In 2002, the EMA published a guideline for the development of medicines for diabetes. The guideline11 has been revised previously and is currently being revised again to reflect recent developments.12, 13 Guidance by both the EMA and the US Food and Drug Administration (US FDA) stipulates HbA1c (as a measure of glucose control) as the main primary outcome parameter for pivotal trials for the approval of new medicines for the treatment of diabetes.11, 14 This is a reflection of the expected long‐term benefit of glucose control on vascular outcomes as the main component of the disease burden in diabetes. While there is general agreement that improved glucose control is linked to a reduction in microvascular events, the long‐term benefit with regard to macrovascular events remains uncertain. However, recently completed cardiovascular outcome trials (CVOTs) are starting to provide a better understanding of that relationship (see later).
Beyond HbA1c as a primary outcome, other outcomes are also of importance to patients, and these may in the future help to further refine the profile of diabetes medicines addressing the needs of patients, for instance, quality of life captured as patient‐reported outcomes, or periods of hypoglycaemia, captured by continuous glucose‐monitoring .15
5. CARDIOVASCULAR OUTCOME TRIALS IN TYPE 2 DIABETES
General adaptation to emerging knowledge over time, but in particular concerns over the CV safety profile of rosiglitazone, which had its marketing authorization suspended16 and was subsequently withdrawn in the EU, led to a revision of guidance relating to the safety data required for regulatory purposes.17, 18 Current EU guidance requires comprehensive safety data, including a comprehensive assessment of the CV safety of a new medicine developed for the treatment of diabetes.19 The guidance explains that CVOTs are not mandatory for such products in the EU but that they can be required. Nevertheless, for most of the new active substances for T2D reviewed since 2005, CVOTs have been completed or are ongoing, due to applicants' globally defined development programmes based on requirements stipulated by the US FDA.

**EXPLORE THE MATERIAL:**
A: List every abbreviation used in the passage on diabetes medicine regulation, in order of first appearance, treating "US FDA" as a single abbreviation.
B: Answer these questions from the passage on diabetes medicine regulation:
(i) In what year did the EMA publish a guideline for the development of medicines for diabetes?
(ii) Which medicine had its marketing authorization suspended and was then withdrawn in the EU?
(iii) According to current EU guidance, are CVOTs mandatory for new diabetes medicines?
The listing that comes next is drawn from a separate source.

**PROVIDED DATA:**

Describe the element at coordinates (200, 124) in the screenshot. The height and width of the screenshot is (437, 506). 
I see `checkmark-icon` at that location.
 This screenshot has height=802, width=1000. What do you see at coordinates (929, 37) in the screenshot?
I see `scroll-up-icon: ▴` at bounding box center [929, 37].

**COMPLETED EXERCISE:**
A: EMA, US FDA, HbA1c, CVOTs, CV, EU, T2D

B:
(i) 2002
(ii) Rosiglitazone
(iii) No. They are not mandatory, but they can be required.